If everything worked in perfect harmony in the universe then following his four interception game, Duck Hodges would be replaced at halftime of this Sunday’s game by Mason Rudolph. This is the exact same turn of events that happened but in the complete opposite several weeks ago with the two quarterbacks. If that doesn’t occur then it means one of two things. Either Duck played well or Mike Tomlin felt Rudy wasn’t ready to go. Despite the millions of voices in Steeler Nation yelling to the contrary, this should not be a referendum on Rudolph’s future. At least not yet any way.
One School of Thought
If I’ve been told once I’ve been told a thousand times that the Steelers “had a plan for Rudolph.” It was going to be similar to what the Green Bay Packers did with Aaron Rodgers as he sat behind Brett Favre for three seasons. Rudolph would work hard and study hard and perhaps get a little game action in clean-up time but otherwise, his job would be to learn from Ben Roethlisberger and then when Big Ben retired it would be Rudy’s job for the taking.
The flaw in this particular school of thought is that if this were indeed 100% true, then why would you even bother making Rudolph your primary backup? The Steelers have never cared about aesthetics so why would they all of the sudden care if Rudolph, a former third pick with an alleged higher than that grade, sat at number three? They could have easily kept Josh Dobbs or they could have brought in a veteran backup to take on that role.
But when Roethlisberger went down for the season the front office and coaching staff saw their master plan go up in smoke. They would now be forced to play Rudolph much ahead of their so-called schedule.
The Rudy Defense
Supporters of Rudolph as the long-term answer will argue many things. First of all, he was not given the weapons that Roethlisberger has enjoyed in recent years. Both Le’Veon Bell and Antonio Brown were gone, JuJu Smith-Schuster was ailing as were James Conner and Vance McDonald. When Donte Moncrief didn’t pan out that left Rudolph with a slew of young receivers who themselves weren’t all that ready to be playing to the extent they were needed.
To be quite honest, it’s an argument that has a lot of merit. Go back and look at any young QB forced into action before they should have been. Their success or failure almost always rode on the backs of those around them. So yes, there is plenty of truth to the fact that Rudolph was playing with a picnic basket missing all of the sandwiches.
The Other Side of the Coin
Where ever there are supporters, there also detractors and Rudolph has them in droves. They look at the numbers and they look at the negative plays and they see a guy who just doesn’t “have it.” And in many cases they are right.
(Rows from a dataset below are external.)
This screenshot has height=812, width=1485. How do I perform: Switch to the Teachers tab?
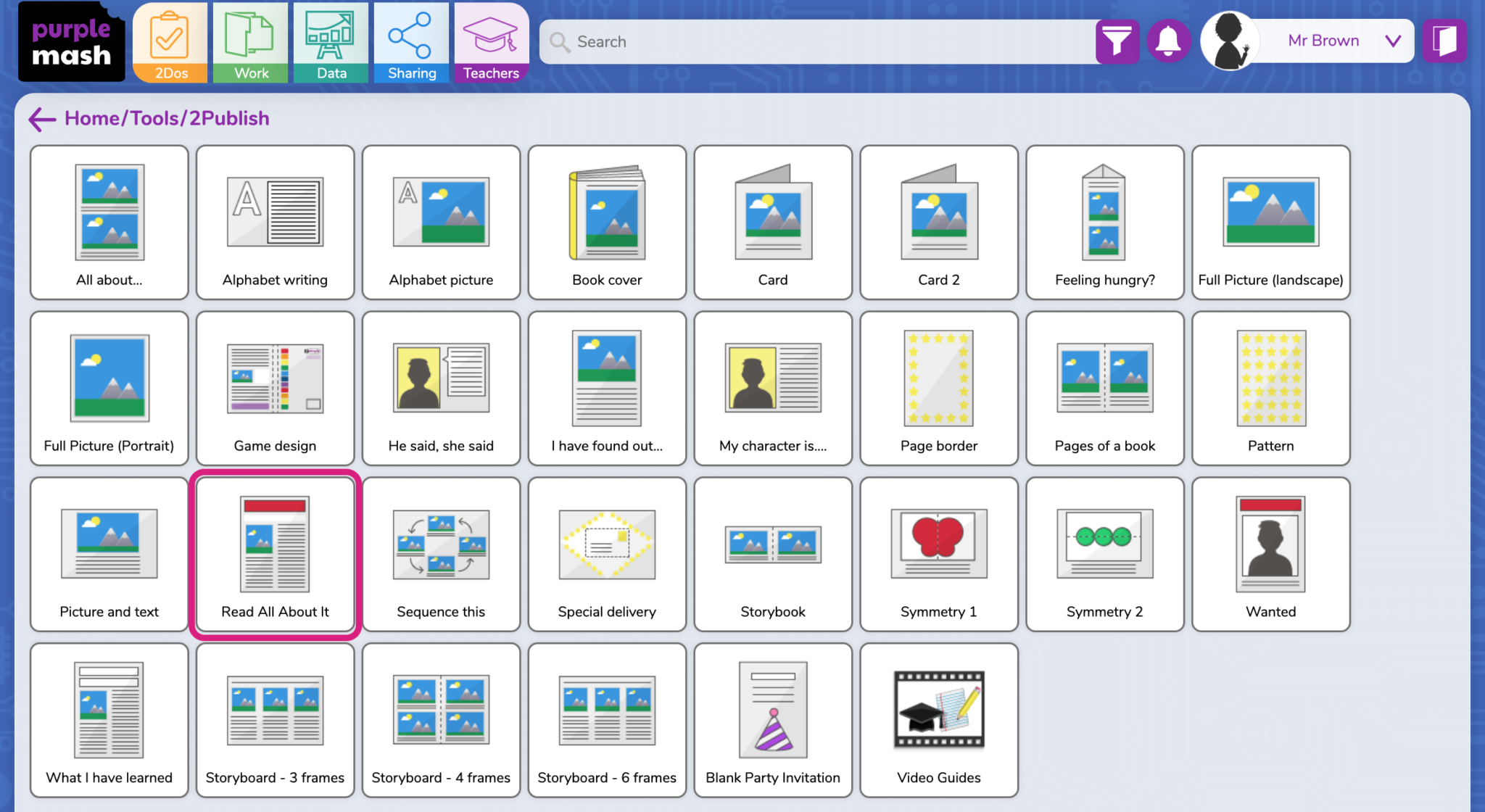click(x=491, y=42)
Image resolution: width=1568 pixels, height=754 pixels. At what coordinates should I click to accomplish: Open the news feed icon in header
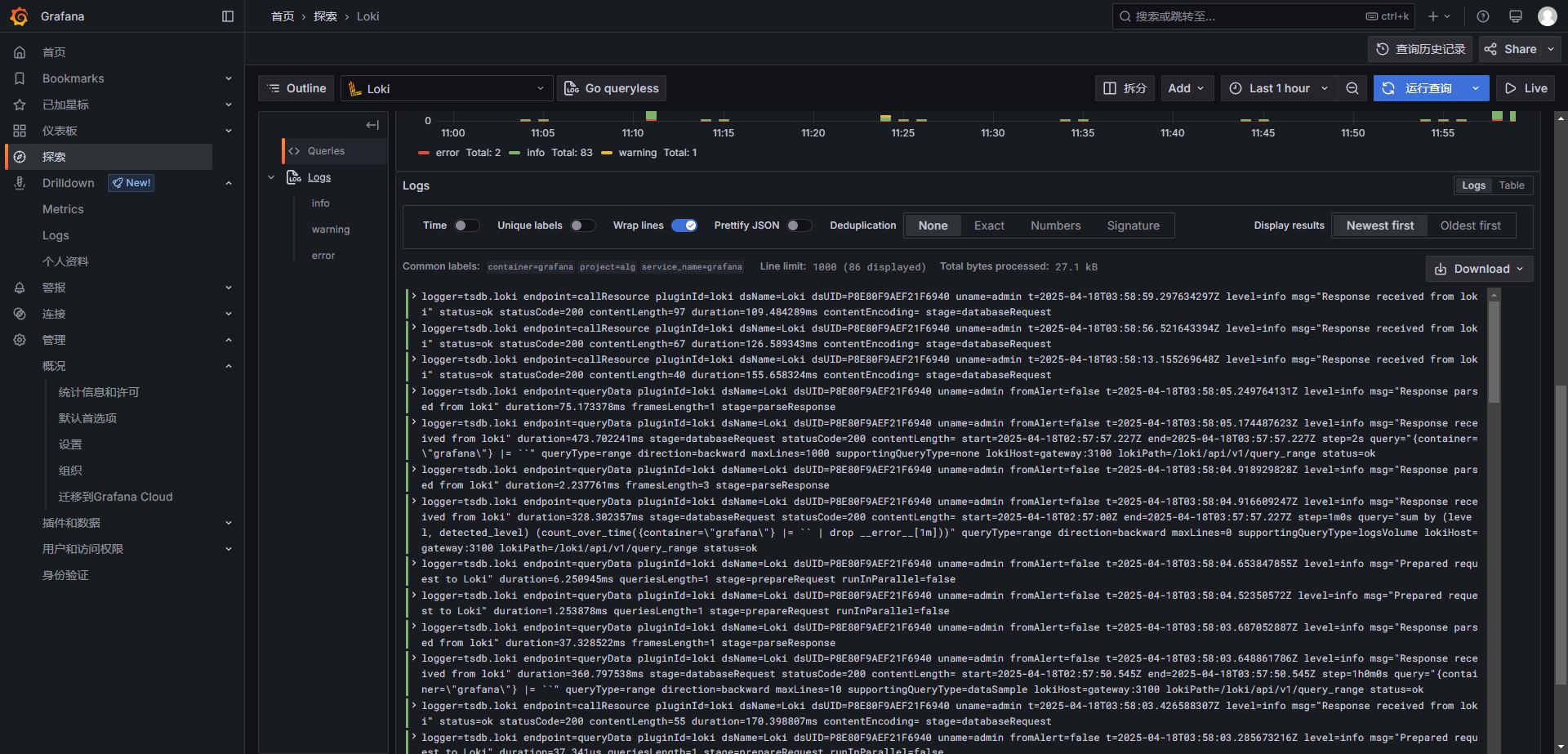coord(1516,16)
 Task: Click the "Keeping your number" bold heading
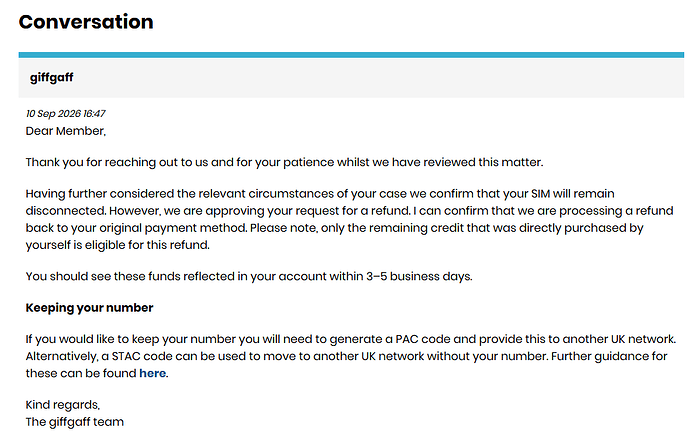click(89, 308)
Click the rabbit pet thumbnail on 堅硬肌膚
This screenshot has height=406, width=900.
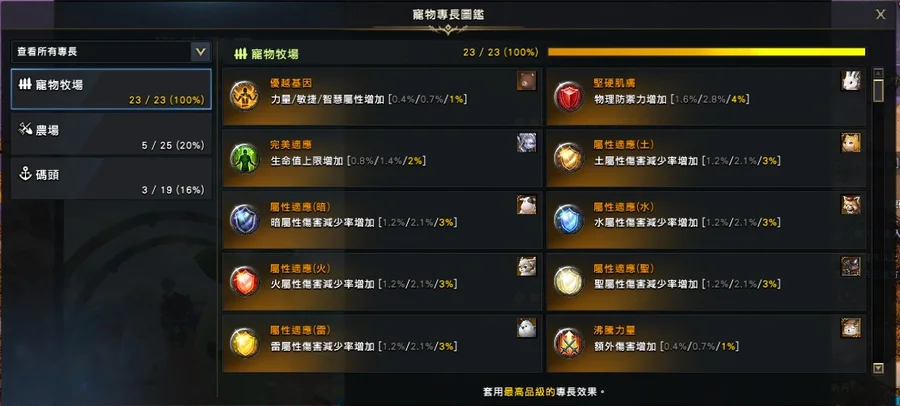coord(851,81)
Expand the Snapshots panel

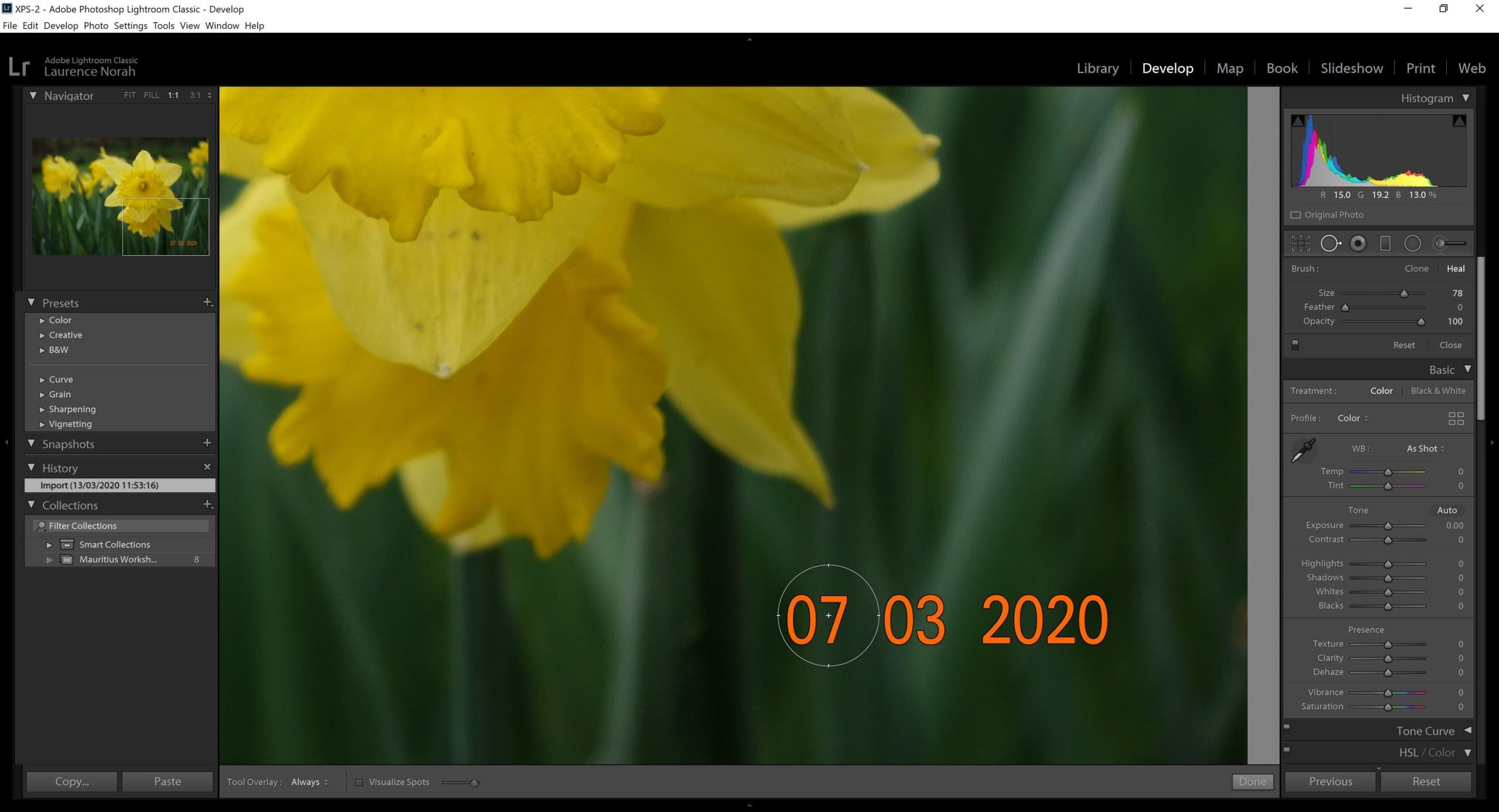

While Rudolph can be blamed for poor decision-making he can also be blamed for just flat out poor football. He has struggled, literally since I started watching tape of him in college, with leading receivers. He often throws to a player rather than throwing to where the player will be. In the NFL, that leads to pass breakups and interceptions.
Rudolph is also not as good mechanically as he needs to be either. I’ve heard the term “heavy legged” used at times from analysts and it really is spot on. He sees where he has to go with the ball but the lower part of his body just doesn’t get there. The same often happens when he scrambles. He initially makes a positive move but then his next appears to lead directly into trouble.
What the Final Two Games Will Reveal
In the opening, I explained how the two scenarios could collide this weekend. Should they look eerily similar and not work out the same then get ready for a firestorm on social media. Declarations of “he’s a bust!” and “he’s not good enough!” will be written and stated far and wide in the Steeler Nation should Duck struggle and not be replaced. I think it will be a bit too soon for those types of concrete statements because the truth is, 99% really don’t know what is going on behind the scenes.
Some say Rudy still isn’t right from his first concussion against Baltimore while others believe he’s still feeling the effects of the helmet hit by Myles Garrett. Keep in mind that the latter occurred after he had thrown four interceptions in that game. The long-winded point I’m trying to make is this; whatever happens Sunday or the following Sunday should not be taken as gospel on the playing status of Mason Rudolph. It won’t look good I grant you that, but his referendum is still yet to come.